The state has $20.8 billion in assets, including $13.8 billion of capital assets (roads, buildings and land), and $3 billion in assets that are off limits, so just $4 billion is left to cover $22.6 billion in bills.
Weinberg said the $18.6 billion shortfall is compensation and other costs incurred that should have been paid in years past, but instead is burdening today’s taxpayers. In addition, the debt jumps $4 billion every two years.
Lawmakers cannot claim to have balanced the state budget with such massive outstanding financial obligations, she said.
“That is like saying ‘aren’t I great because I owe $18,000 and the minimum payment is $500 and I am going to pay $100,” Weinberg said. “They are not balancing the budget if they are not paying into these funds adequately.”
Hawaii produces actuarial valuations for its retirees’ health care plans every two years, but reports should be published more frequently, Weinberg said.
“To knowledgeably interact with—and cast informed votes for—their leaders, citizens need transparency and accurate financial information. The antiquated ways the State budget and financial report are calculated do not provide citizens with the financial information needed to determine government accountability,” Weinberg said.
As to whether the legislature will fund the Governor’s proposal, Kalbert Young, director of the Department of Budget and Finance, said: The vast majority of legislators have indicated that they agree that the EUTF OPEB liability is a significant concern and problem. However, I would also say that legislators generally disagree as to the extent of commitment to fund or begin paying-down the liability this coming fiscal year. Some cite that the $100 million is not enough to make a difference (especially, when our annual actuarial liability is closer to $520 million/year), others feel that there is a lot of other funding needs that are more immediate, and some don’t believe that pre-funding is the correct strategy.

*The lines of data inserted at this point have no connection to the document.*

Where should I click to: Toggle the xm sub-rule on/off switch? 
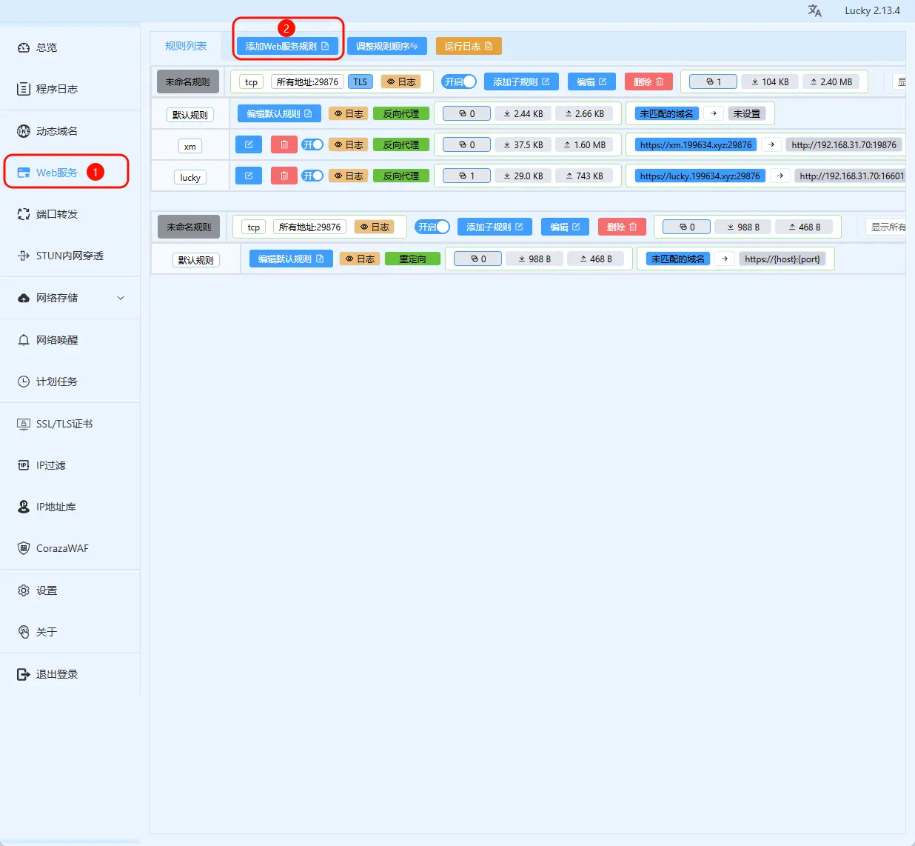312,144
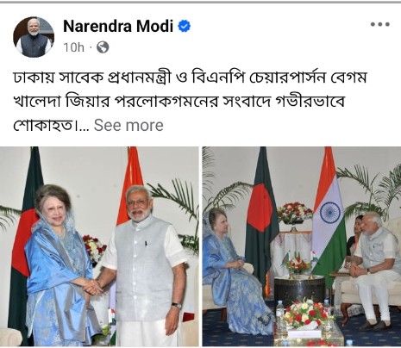The width and height of the screenshot is (401, 348).
Task: Click the first line of Bengali post text
Action: pyautogui.click(x=191, y=78)
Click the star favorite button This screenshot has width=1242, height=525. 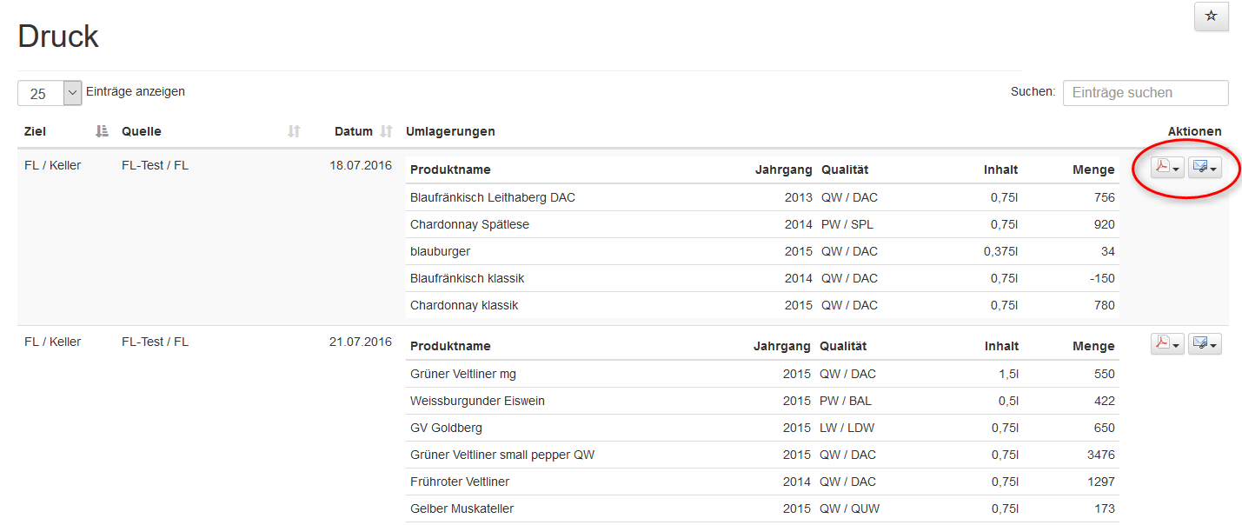pyautogui.click(x=1211, y=17)
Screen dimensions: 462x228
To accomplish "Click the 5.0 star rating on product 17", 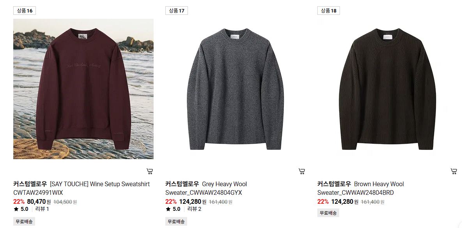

“I think that both the House Finance Chair Rep. Luke and the Senate Ways and Means Chair Sen. Ige are both familiar enough with the unfunded liability issue that they would want to continue to discuss the options to address OPEB and that pre-funding at least $100 million per year is still in the discussion. To that extent, I think it is a positive that the Legislature as a whole is more acutely aware of the issue of unfunded liability and the members are thinking about the issue in terms of how to deal with it relative to affording other programs in government.”